[SELECTED EXTRACT]:
++++++++

Post # 1
First off, this isn’t my account, its my sister’s but she says you ladies are always very supportive and insightful and is letting me post this in hopes some of you may be good at relationship advice. I’m sorry this is a little bit long.
Ah, asking people over the internet for relationsip advice. What a pivitol moment in my life.
I didn’t date much in highschool but have dated my college boyfriend for four years and now we are currently “on a break”. Man, I can’t say that without thinking of Ross and Rachel, haha. Anyway, I guess you could say he is my first love and that would be the big factor in why I can’t seem to really break things off from him. I get a lot of “no relationship is perfect”, “your first love is always the best”, and “wouldn’t it be so cute to marry your first serious relationship?”. The feedback certainly makes me think.

++++++++

[TASK LIST]:
1. Reproduce the stretch of the relationship-advice post from "Ah, asking people" through "makes me think.", word for word.
2. Carry on the relationship-advice post, starting right after its last sentence.

[SOURCE EXCERPT]:
++++++++

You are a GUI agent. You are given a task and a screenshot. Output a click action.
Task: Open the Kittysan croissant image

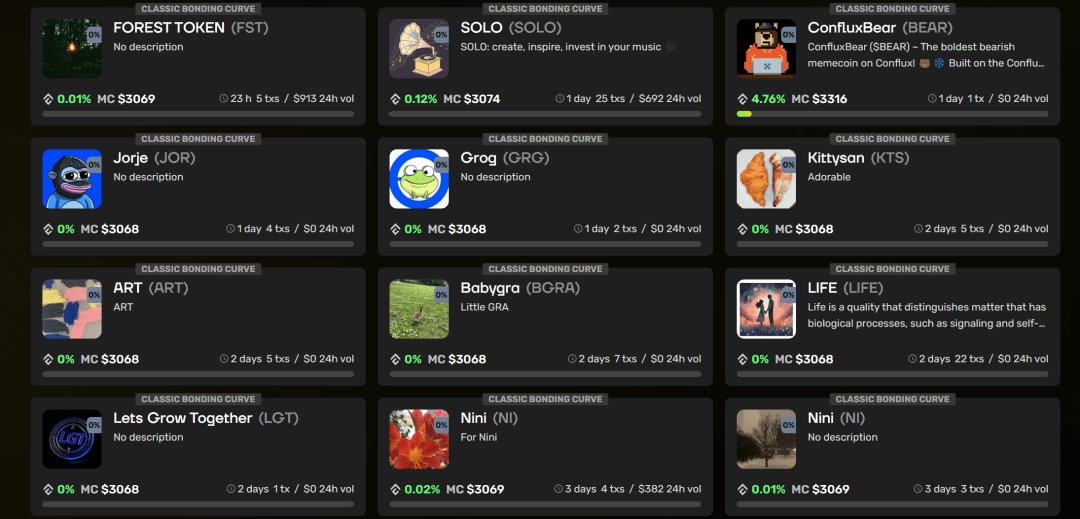pyautogui.click(x=766, y=178)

++++++++

[RESPONSES FOR EACH TASK]:
1.
Ah, asking people over the internet for relationsip advice. What a pivitol moment in my life.
I didn’t date much in highschool but have dated my college boyfriend for four years and now we are currently “on a break”. Man, I can’t say that without thinking of Ross and Rachel, haha. Anyway, I guess you could say he is my first love and that would be the big factor in why I can’t seem to really break things off from him. I get a lot of “no relationship is perfect”, “your first love is always the best”, and “wouldn’t it be so cute to marry your first serious relationship?”. The feedback certainly makes me think.

2.
Basically, I didn’t feel particularly connected to him anymore and was tired of his annoying crap. Maybe that’s selfish, but let me explain: The first three years of our relationship he excessively lied to me about going out and getting drunk with his friends and these chicks that hung around them. He lied about it literally every week because he knew I didn’t really like his friends. Really, I just didn’t like that he had to lie about being with them and did it so stupidly that I always caught him. For the past year the lying has stopped but then he just frustrated me in other ways. He finished college but said he wasn’t ready for a real job so continues to work at Costco and live at home with his mom. Costco is apparently so stressful that I wasn’t aloud to really talk to him for several hours after work and if he did work that would rule out all possibility to leave his mom’s house for the evening. I had my own apartment and offered him to live with me but he declined. I asked him to visit but he insisted I come to his mother’s house instead. His mom hates me. I decided to continue my education at a school an hour away and he said it was too long distance and threw a fit. He’s pretty codependant and often tries to dictate what I do, who I’m friends with, etc so it doesn’t interfere with me spending time with him. I had enough and insisted we spend some time apart. It’s nice being able to focus on myself for once and, if it’s not obvious, I’m a little bitter about all that’s happened.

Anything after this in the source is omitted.